> **ACTIVITY**
The records that follow are to be given again exactly.

> **RECORDED INFORMATION**
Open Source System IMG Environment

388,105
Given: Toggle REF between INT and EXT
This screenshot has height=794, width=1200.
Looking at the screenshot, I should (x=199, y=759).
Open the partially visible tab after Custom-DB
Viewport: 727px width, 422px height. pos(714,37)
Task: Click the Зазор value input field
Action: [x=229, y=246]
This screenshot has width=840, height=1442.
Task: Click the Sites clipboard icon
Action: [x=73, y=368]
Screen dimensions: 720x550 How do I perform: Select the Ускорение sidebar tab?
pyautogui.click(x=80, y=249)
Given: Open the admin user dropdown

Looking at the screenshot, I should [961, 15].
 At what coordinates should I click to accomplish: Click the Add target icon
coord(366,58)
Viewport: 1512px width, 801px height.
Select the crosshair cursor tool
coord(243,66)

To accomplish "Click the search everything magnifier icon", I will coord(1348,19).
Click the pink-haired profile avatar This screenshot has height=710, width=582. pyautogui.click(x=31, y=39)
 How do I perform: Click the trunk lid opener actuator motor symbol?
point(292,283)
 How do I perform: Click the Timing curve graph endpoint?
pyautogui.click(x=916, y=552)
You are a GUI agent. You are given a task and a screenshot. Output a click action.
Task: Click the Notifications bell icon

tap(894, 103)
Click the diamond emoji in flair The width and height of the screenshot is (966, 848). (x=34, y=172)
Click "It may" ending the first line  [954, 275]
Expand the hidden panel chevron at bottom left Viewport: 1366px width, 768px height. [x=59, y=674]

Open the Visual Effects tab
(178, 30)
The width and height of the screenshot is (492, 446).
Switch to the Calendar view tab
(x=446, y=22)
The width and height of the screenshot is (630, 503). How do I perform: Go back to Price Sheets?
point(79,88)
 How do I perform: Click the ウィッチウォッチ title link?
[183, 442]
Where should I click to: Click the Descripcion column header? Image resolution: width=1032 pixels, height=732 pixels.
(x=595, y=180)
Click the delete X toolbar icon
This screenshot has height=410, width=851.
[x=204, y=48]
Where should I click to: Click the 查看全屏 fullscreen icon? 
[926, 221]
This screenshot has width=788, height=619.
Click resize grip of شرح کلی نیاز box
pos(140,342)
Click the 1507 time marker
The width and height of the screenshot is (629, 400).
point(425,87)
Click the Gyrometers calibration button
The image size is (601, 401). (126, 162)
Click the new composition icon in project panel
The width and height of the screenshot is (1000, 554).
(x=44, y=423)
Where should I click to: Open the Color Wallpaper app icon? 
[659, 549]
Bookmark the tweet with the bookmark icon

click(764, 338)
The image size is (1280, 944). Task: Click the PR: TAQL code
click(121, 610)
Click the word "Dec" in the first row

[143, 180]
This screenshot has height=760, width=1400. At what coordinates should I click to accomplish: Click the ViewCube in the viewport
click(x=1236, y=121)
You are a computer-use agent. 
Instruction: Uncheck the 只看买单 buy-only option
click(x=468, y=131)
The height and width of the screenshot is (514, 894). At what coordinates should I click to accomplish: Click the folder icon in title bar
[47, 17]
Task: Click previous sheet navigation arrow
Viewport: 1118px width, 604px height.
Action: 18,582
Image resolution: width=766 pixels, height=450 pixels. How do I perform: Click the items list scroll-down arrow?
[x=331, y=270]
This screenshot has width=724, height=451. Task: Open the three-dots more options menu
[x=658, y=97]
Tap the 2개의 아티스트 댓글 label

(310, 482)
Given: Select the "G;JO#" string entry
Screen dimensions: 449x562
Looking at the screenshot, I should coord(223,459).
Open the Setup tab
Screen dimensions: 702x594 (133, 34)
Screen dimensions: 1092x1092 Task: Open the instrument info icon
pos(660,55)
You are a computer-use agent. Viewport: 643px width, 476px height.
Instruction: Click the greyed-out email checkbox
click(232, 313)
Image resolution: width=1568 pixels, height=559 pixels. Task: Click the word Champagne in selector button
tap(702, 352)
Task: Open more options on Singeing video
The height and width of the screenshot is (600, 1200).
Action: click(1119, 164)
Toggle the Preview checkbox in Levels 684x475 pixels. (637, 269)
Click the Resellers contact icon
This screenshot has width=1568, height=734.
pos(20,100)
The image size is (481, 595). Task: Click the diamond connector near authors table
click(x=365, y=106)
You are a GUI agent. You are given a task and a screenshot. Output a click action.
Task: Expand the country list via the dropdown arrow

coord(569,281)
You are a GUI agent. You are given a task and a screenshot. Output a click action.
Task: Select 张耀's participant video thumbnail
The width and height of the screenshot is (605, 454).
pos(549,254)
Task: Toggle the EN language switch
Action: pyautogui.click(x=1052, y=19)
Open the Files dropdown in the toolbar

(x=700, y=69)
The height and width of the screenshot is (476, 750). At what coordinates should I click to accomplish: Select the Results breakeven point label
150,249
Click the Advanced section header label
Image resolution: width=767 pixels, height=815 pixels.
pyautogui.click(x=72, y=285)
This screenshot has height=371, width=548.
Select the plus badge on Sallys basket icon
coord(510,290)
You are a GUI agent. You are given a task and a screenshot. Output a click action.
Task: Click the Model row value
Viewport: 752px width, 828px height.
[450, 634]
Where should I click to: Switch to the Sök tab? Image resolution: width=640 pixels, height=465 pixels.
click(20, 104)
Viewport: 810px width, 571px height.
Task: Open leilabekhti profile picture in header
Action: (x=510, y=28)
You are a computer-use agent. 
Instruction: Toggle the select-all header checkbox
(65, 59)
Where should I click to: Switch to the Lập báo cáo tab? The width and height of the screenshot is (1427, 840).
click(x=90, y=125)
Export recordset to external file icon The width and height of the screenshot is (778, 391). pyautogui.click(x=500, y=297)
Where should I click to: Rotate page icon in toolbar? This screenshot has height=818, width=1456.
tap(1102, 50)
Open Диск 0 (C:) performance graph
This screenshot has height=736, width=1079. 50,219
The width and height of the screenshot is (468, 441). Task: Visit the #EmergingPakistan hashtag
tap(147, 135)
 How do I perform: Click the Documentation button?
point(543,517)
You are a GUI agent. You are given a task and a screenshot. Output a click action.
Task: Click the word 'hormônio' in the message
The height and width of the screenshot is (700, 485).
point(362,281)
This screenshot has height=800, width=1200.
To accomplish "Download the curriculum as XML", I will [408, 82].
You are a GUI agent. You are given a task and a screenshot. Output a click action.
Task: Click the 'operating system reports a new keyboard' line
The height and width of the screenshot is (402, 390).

> **PROBLEM SOLUTION**
Open Source System IMG Environment

388,105
Given: Toggle REF between INT and EXT
This screenshot has height=794, width=1200.
Looking at the screenshot, I should (x=199, y=759).
Open the partially visible tab after Custom-DB
Viewport: 727px width, 422px height. pos(714,37)
Task: Click the Зазор value input field
Action: [x=229, y=246]
This screenshot has width=840, height=1442.
Task: Click the Sites clipboard icon
Action: [x=73, y=368]
Screen dimensions: 720x550 How do I perform: Select the Ускорение sidebar tab?
pyautogui.click(x=80, y=249)
Given: Open the admin user dropdown

Looking at the screenshot, I should [961, 15].
 At what coordinates should I click to accomplish: Click the Add target icon
coord(366,58)
Viewport: 1512px width, 801px height.
Select the crosshair cursor tool
coord(243,66)

To accomplish "Click the search everything magnifier icon", I will coord(1348,19).
Click the pink-haired profile avatar This screenshot has height=710, width=582. pyautogui.click(x=31, y=39)
 How do I perform: Click the trunk lid opener actuator motor symbol?
point(292,283)
 How do I perform: Click the Timing curve graph endpoint?
pyautogui.click(x=916, y=552)
You are a GUI agent. You are given a task and a screenshot. Output a click action.
Task: Click the Notifications bell icon

tap(894, 103)
Click the diamond emoji in flair The width and height of the screenshot is (966, 848). (x=34, y=172)
Click "It may" ending the first line  [954, 275]
Expand the hidden panel chevron at bottom left Viewport: 1366px width, 768px height. [x=59, y=674]

Open the Visual Effects tab
(178, 30)
The width and height of the screenshot is (492, 446).
Switch to the Calendar view tab
(x=446, y=22)
The width and height of the screenshot is (630, 503). How do I perform: Go back to Price Sheets?
point(79,88)
 How do I perform: Click the ウィッチウォッチ title link?
[183, 442]
Where should I click to: Click the Descripcion column header? Image resolution: width=1032 pixels, height=732 pixels.
(x=595, y=180)
Click the delete X toolbar icon
This screenshot has height=410, width=851.
[x=204, y=48]
Where should I click to: Click the 查看全屏 fullscreen icon? 
[926, 221]
This screenshot has width=788, height=619.
Click resize grip of شرح کلی نیاز box
pos(140,342)
Click the 1507 time marker
The width and height of the screenshot is (629, 400).
point(425,87)
Click the Gyrometers calibration button
The image size is (601, 401). (126, 162)
Click the new composition icon in project panel
The width and height of the screenshot is (1000, 554).
(x=44, y=423)
Where should I click to: Open the Color Wallpaper app icon? 
[659, 549]
Bookmark the tweet with the bookmark icon

click(764, 338)
The image size is (1280, 944). Task: Click the PR: TAQL code
click(121, 610)
Click the word "Dec" in the first row

[143, 180]
This screenshot has height=760, width=1400. At what coordinates should I click to accomplish: Click the ViewCube in the viewport
click(x=1236, y=121)
You are a computer-use agent. 
Instruction: Uncheck the 只看买单 buy-only option
click(x=468, y=131)
The height and width of the screenshot is (514, 894). At what coordinates should I click to accomplish: Click the folder icon in title bar
[47, 17]
Task: Click previous sheet navigation arrow
Viewport: 1118px width, 604px height.
Action: 18,582
Image resolution: width=766 pixels, height=450 pixels. How do I perform: Click the items list scroll-down arrow?
[x=331, y=270]
This screenshot has width=724, height=451. Task: Open the three-dots more options menu
[x=658, y=97]
Tap the 2개의 아티스트 댓글 label

(310, 482)
Given: Select the "G;JO#" string entry
Screen dimensions: 449x562
Looking at the screenshot, I should coord(223,459).
Open the Setup tab
Screen dimensions: 702x594 (133, 34)
Screen dimensions: 1092x1092 Task: Open the instrument info icon
pos(660,55)
You are a computer-use agent. Viewport: 643px width, 476px height.
Instruction: Click the greyed-out email checkbox
click(232, 313)
Image resolution: width=1568 pixels, height=559 pixels. Task: Click the word Champagne in selector button
tap(702, 352)
Task: Open more options on Singeing video
The height and width of the screenshot is (600, 1200).
Action: click(1119, 164)
Toggle the Preview checkbox in Levels 684x475 pixels. (637, 269)
Click the Resellers contact icon
This screenshot has width=1568, height=734.
pos(20,100)
The image size is (481, 595). Task: Click the diamond connector near authors table
click(x=365, y=106)
You are a GUI agent. You are given a task and a screenshot. Output a click action.
Task: Expand the country list via the dropdown arrow

coord(569,281)
You are a GUI agent. You are given a task and a screenshot. Output a click action.
Task: Select 张耀's participant video thumbnail
The width and height of the screenshot is (605, 454).
pos(549,254)
Task: Toggle the EN language switch
Action: pyautogui.click(x=1052, y=19)
Open the Files dropdown in the toolbar

(x=700, y=69)
The height and width of the screenshot is (476, 750). At what coordinates should I click to accomplish: Select the Results breakeven point label
150,249
Click the Advanced section header label
Image resolution: width=767 pixels, height=815 pixels.
pyautogui.click(x=72, y=285)
This screenshot has height=371, width=548.
Select the plus badge on Sallys basket icon
coord(510,290)
You are a GUI agent. You are given a task and a screenshot. Output a click action.
Task: Click the Model row value
Viewport: 752px width, 828px height.
[450, 634]
Where should I click to: Switch to the Sök tab? Image resolution: width=640 pixels, height=465 pixels.
click(20, 104)
Viewport: 810px width, 571px height.
Task: Open leilabekhti profile picture in header
Action: (x=510, y=28)
You are a computer-use agent. 
Instruction: Toggle the select-all header checkbox
(65, 59)
Where should I click to: Switch to the Lập báo cáo tab? The width and height of the screenshot is (1427, 840).
click(x=90, y=125)
Export recordset to external file icon The width and height of the screenshot is (778, 391). pyautogui.click(x=500, y=297)
Where should I click to: Rotate page icon in toolbar? This screenshot has height=818, width=1456.
tap(1102, 50)
Open Диск 0 (C:) performance graph
This screenshot has height=736, width=1079. 50,219
The width and height of the screenshot is (468, 441). Task: Visit the #EmergingPakistan hashtag
tap(147, 135)
 How do I perform: Click the Documentation button?
point(543,517)
You are a GUI agent. You are given a task and a screenshot. Output a click action.
Task: Click the word 'hormônio' in the message
The height and width of the screenshot is (700, 485).
point(362,281)
This screenshot has height=800, width=1200.
To accomplish "Download the curriculum as XML", I will [408, 82].
You are a GUI agent. You are given a task and a screenshot. Output a click action.
Task: Click the 'operating system reports a new keyboard' line
The height and width of the screenshot is (402, 390).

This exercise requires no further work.